Dort oben im Engadin aber, auf über 1.800 Höhenmetern, ist der Film- und
Fernsehproduzent vor allem ein Ethnograf des Alltäglich-Abseitigen. Dort
oben hantieren Gernstl und sein Kameramann HP Fischer kaum mit großen
Budgets – sondern einzig mit einer Handkamera und einem neugierigen Blick
in die Ritzen und Zwischenräume der alpinen Postkartenperspektiven. Dort
finden sie Orte, die auch von der angeblich immer alltäglicheren
Medienlandschaft ausgeblendet werden.
Und so wird Gernstls Besuch beim fast 80-jährigen Giuliano Pedretti zu
einer wunderbaren Metapher für das Fernsehen von Franz X. Gernstl selbst.

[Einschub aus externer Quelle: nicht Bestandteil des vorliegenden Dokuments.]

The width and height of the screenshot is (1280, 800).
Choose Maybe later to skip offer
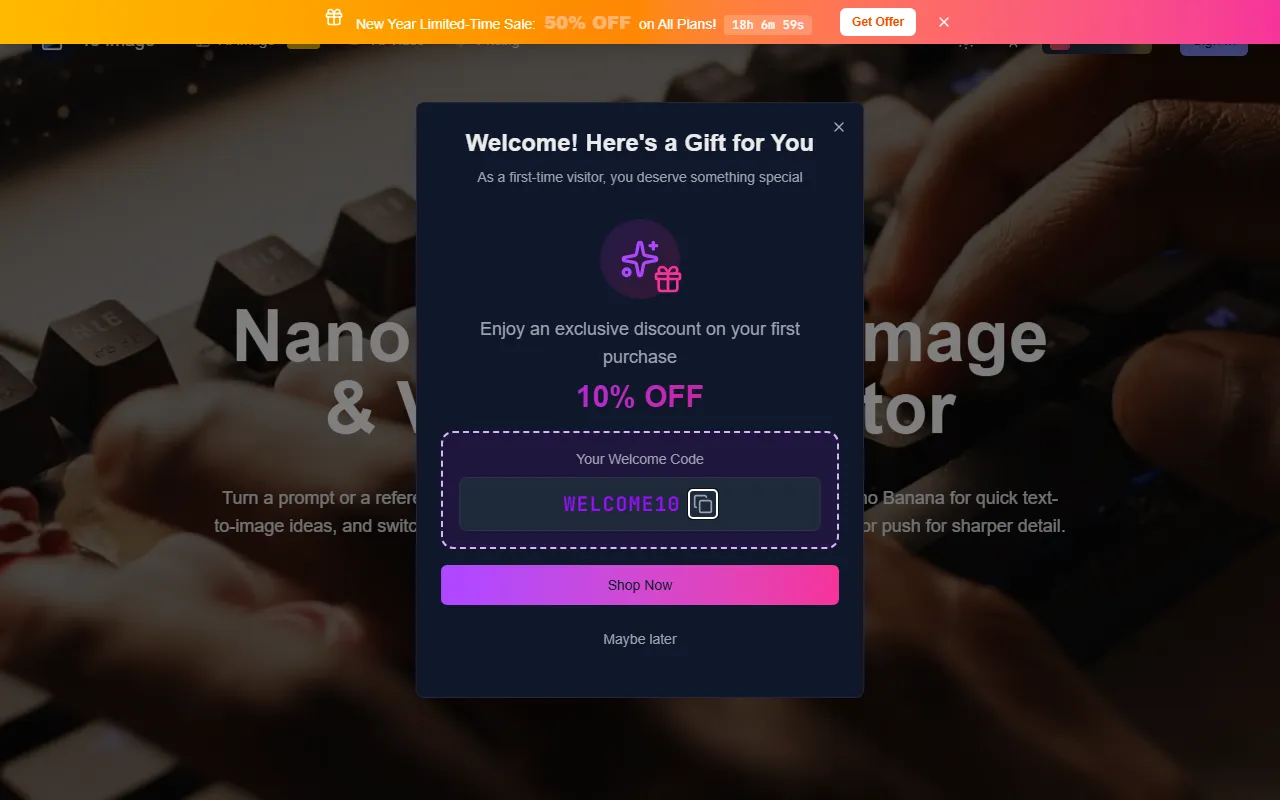click(640, 639)
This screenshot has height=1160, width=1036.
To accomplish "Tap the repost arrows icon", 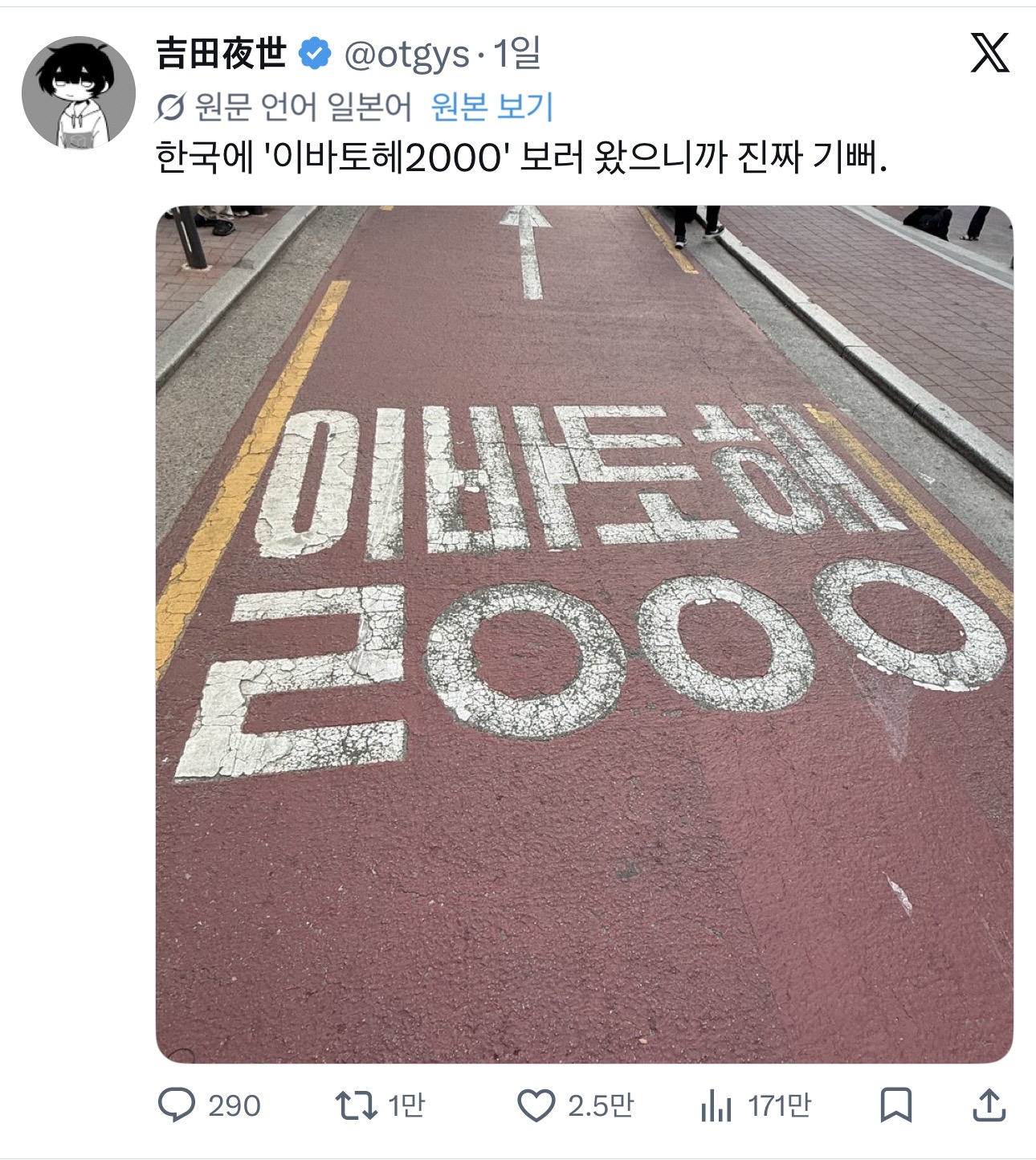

Pedretti, als Jugendlicher einmal samt seinem Elternhaus von einer Lawine
verschüttet, hat sich das Finden von Erinnerungen zur Lebensaufgabe
gemacht. In seinem Museum in Samedan sammelt er Briefe von und an Friedrich
Nietzsche genauso wie die Fotografie eines waghalsigen Wilderers, an dessen
Existenz sich nur mehr Pedretti selbst zu erinnern vermag. Nur von Bier und
Zigaretten gelebt habe der.
## Substanz ohne Eitelkeit
Es sei doch unsere Pflicht, die Dinge – und mit ihnen ihre Zeit – zu
retten, konstatiert der alte Mann mit Blick auf sein überbordendes Archiv.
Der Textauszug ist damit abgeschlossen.